Stored data
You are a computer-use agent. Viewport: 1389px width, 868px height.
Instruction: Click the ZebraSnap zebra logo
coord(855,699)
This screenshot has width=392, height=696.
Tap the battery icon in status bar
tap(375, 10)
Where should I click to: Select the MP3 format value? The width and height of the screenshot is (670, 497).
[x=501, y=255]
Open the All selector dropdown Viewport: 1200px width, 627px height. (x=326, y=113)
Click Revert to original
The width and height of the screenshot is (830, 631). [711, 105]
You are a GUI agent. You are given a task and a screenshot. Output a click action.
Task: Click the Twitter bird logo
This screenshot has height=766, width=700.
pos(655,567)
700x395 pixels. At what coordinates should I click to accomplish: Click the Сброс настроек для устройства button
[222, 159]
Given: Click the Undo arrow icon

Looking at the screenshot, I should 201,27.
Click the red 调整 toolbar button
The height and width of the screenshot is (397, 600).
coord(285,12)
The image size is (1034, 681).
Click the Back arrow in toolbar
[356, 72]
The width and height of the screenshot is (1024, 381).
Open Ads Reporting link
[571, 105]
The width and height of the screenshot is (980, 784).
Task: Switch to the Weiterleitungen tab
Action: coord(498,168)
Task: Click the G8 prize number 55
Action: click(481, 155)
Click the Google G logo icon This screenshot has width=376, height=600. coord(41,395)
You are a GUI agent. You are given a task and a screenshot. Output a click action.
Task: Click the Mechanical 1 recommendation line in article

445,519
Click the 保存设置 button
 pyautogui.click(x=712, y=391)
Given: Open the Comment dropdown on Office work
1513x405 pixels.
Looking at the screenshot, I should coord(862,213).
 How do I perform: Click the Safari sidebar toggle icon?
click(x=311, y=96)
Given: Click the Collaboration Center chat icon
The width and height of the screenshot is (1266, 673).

### TASK GOAL
Your answer must be the complete data, repeated word for word.

### ANSWER TO THIS EXERCISE
You are a computer-use agent. Viewport: 1389px width, 868px height.
Instruction: Click the ZebraSnap zebra logo
coord(855,699)
This screenshot has width=392, height=696.
Tap the battery icon in status bar
tap(375, 10)
Where should I click to: Select the MP3 format value? The width and height of the screenshot is (670, 497).
[x=501, y=255]
Open the All selector dropdown Viewport: 1200px width, 627px height. (x=326, y=113)
Click Revert to original
The width and height of the screenshot is (830, 631). [711, 105]
You are a GUI agent. You are given a task and a screenshot. Output a click action.
Task: Click the Twitter bird logo
This screenshot has height=766, width=700.
pos(655,567)
700x395 pixels. At what coordinates should I click to accomplish: Click the Сброс настроек для устройства button
[222, 159]
Given: Click the Undo arrow icon

Looking at the screenshot, I should 201,27.
Click the red 调整 toolbar button
The height and width of the screenshot is (397, 600).
coord(285,12)
The image size is (1034, 681).
Click the Back arrow in toolbar
[356, 72]
The width and height of the screenshot is (1024, 381).
Open Ads Reporting link
[571, 105]
The width and height of the screenshot is (980, 784).
Task: Switch to the Weiterleitungen tab
Action: coord(498,168)
Task: Click the G8 prize number 55
Action: click(481, 155)
Click the Google G logo icon This screenshot has width=376, height=600. coord(41,395)
You are a GUI agent. You are given a task and a screenshot. Output a click action.
Task: Click the Mechanical 1 recommendation line in article

445,519
Click the 保存设置 button
 pyautogui.click(x=712, y=391)
Given: Open the Comment dropdown on Office work
1513x405 pixels.
Looking at the screenshot, I should coord(862,213).
 How do I perform: Click the Safari sidebar toggle icon?
click(x=311, y=96)
Given: Click the Collaboration Center chat icon
The width and height of the screenshot is (1266, 673).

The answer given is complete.